El Resurgir del Fénix se Hace a Través del Fuego
Ernesto de Alarcón meditaba sentado en el trono de su padre en Burgos.
La sala permanecía vacía frente a él, y sólo el leve titilar de las
antorchas en las paredes causaban movimiento, al cambiar la proyección
de las sombras del lugar. Pero, ¡finalmente había conocido a la pieza
que necesitaba!
La primera vez que había visto a los miembros de la Casa de la Vega
pensaba que iban a interponerse en sus planes. Que se pondrían del lado
de su padre, tratando de buscar una salida diplomática a la situación de
anquilosamiento que sufría la Casa Alarcón desde hacía demasiado
tiempo. ¡Y esa salida no lleva a ningún sitio! Su padre, el Duque, había
intentado ese camino durante toda su vida, y lo único que había
conseguido era chocar continuamente con las casas débiles, cobardes y
cansadas que le debían vasallaje, incapaces de organizarse para tomar lo
que les correspondía por justicia. Y los de la Vega, con toda su
palabrería y diplomacia, caminaban por ese camino.
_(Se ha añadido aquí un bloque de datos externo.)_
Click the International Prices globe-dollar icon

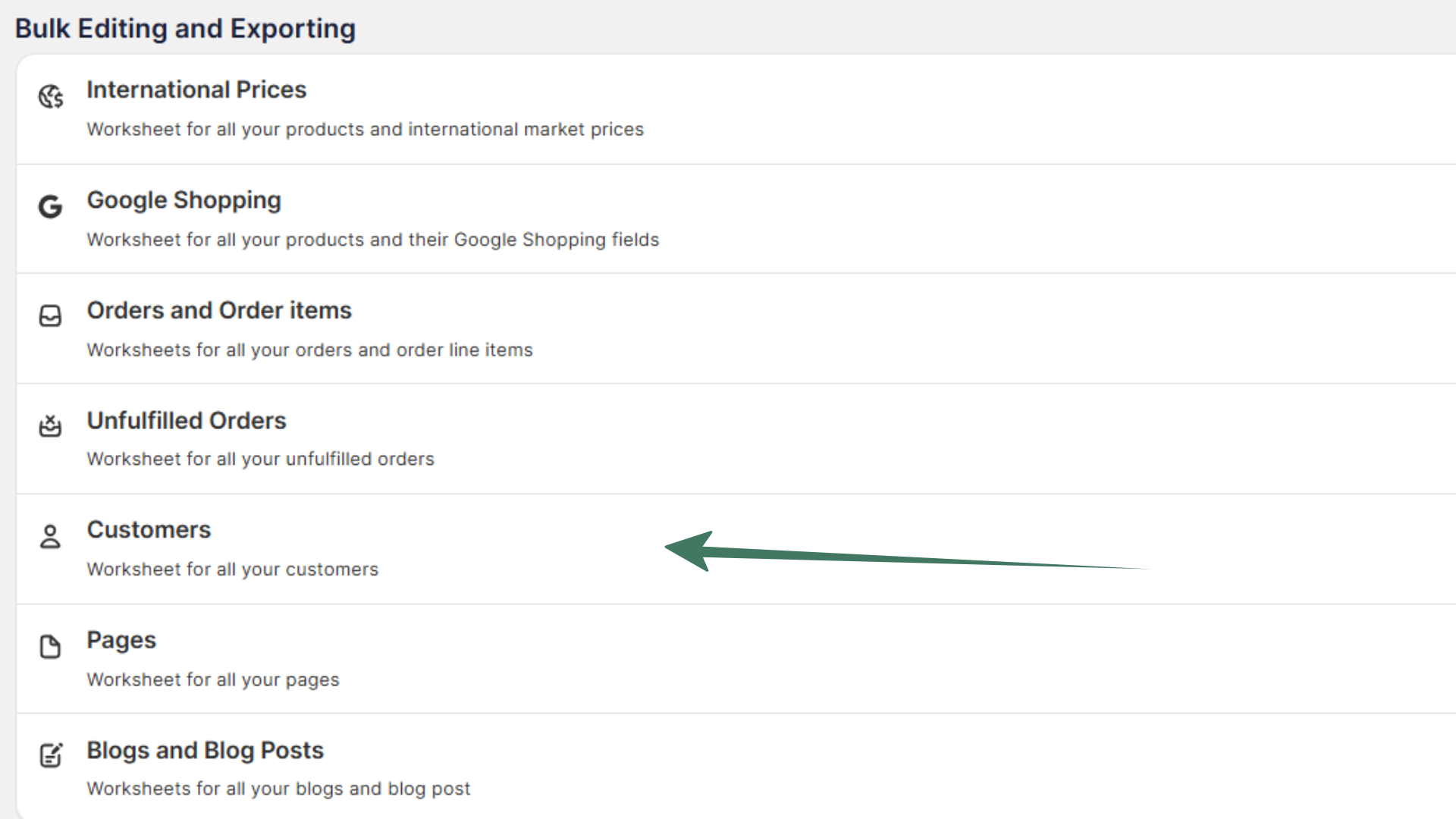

Hasta esa misma mañana, en que había conocido al heredero, Sandro. Y en
él encontró a alguien con la misma visión que él tenía, con la misma
ambición, el mismo deseo de poder. El deseo que, en tiempos, había hecho
grande a la Casa Alarcón, encumbrándola hasta la Corona. Una vez su
padre se marchase como embajador a las tierras de la Casa de Alba, se
podrían poner en movimiento las piezas.
Y eso era lo que lo mantenía sentado en el trono. Finalmente, tras tanto
tiempo, se acercaba el momento de la verdad. Casi podía sentirlo: el
tiempo, corriendo aceleradamente al mismo ritmo que su corazón latía en
su pecho. Pero, llegada la situación, no podía evitar sentir miedo. Iban
a arriesgarlo todo, lanzar un golpe decisivo y tremendo que obligaría a
que el Duque entrase en la guerra contra la Casa de Cruilles,
debilitada por la peste negra. Y, sometidos los aragoneses, la fuerza de
la Casa Alarcón de nuevo habría encontrado la dirección necesaria, y la
Corona sería el objetivo. ¡Adios al vasallaje a esos advenedizos
Medinaceli! Por amor de Dios, ¡si ellos habían sido una parte de la
propia Casa Alarcón! ¿Qué derecho tenían para robar la Corona con malas
artes?
Pero, por justa que fuese la causa, el miedo permanecía. ¿Y si salía
mal? ¿Y si los mercenarios Cruilles eran capaces de aplastar a los
ejércitos Alarcón? ¿Y si la Casa de Alba atacaba el sur, su propio
Condado? ¿Cómo intervendría el Rey, tras su amenaza al respecto en el
torneo? ¿Y los Jovellanos, qué harían? Había demasiados interrogantes,
demasiadas dudas, y sin embargo no se podía esperar. Ya habían aguardado
demasiado, ahora había que actuar, y las dudas se solucionarían cuando
los hechos se pusiesen en marcha.
Ya no había marcha atrás, Sandro de la Vega iba a ser la espada que
iniciase la guerra que llevase a los Alarcón de vuelta a la Corona... o a
la destrucción. Pero nunca más serían los segundos de nadie.